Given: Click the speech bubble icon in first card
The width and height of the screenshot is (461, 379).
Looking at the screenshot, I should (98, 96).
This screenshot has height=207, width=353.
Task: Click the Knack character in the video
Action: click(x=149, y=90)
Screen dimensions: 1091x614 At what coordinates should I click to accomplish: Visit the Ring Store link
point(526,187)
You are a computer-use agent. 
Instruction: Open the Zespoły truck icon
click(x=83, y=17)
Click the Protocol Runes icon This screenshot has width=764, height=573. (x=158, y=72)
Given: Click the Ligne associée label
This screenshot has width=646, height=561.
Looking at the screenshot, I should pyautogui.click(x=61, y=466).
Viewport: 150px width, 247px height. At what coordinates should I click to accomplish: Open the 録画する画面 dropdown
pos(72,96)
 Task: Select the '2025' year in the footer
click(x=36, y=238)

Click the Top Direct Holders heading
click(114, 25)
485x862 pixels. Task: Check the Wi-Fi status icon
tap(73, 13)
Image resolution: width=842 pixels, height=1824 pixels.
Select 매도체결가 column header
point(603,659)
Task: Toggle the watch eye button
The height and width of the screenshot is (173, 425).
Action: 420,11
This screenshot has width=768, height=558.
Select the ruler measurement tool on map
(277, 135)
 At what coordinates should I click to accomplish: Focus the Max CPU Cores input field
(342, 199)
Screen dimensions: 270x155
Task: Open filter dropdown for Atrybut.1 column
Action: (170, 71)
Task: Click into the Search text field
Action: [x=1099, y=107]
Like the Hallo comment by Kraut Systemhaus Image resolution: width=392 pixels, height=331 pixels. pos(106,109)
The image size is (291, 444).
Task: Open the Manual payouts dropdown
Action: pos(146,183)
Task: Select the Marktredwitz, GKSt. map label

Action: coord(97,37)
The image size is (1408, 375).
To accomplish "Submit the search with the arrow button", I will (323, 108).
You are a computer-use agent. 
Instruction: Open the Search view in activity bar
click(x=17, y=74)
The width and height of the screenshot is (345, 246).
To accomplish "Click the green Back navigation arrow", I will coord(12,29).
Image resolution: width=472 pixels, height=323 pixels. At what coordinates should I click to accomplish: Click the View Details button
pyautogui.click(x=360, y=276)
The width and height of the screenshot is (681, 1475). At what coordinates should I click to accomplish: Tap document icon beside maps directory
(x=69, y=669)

---*---

- [Work to complete]: Your answer should reproduce each line of the listing that holds the word "arrow".

- [Response area]:
To accomplish "Submit the search with the arrow button", I will (323, 108).
To accomplish "Click the green Back navigation arrow", I will coord(12,29).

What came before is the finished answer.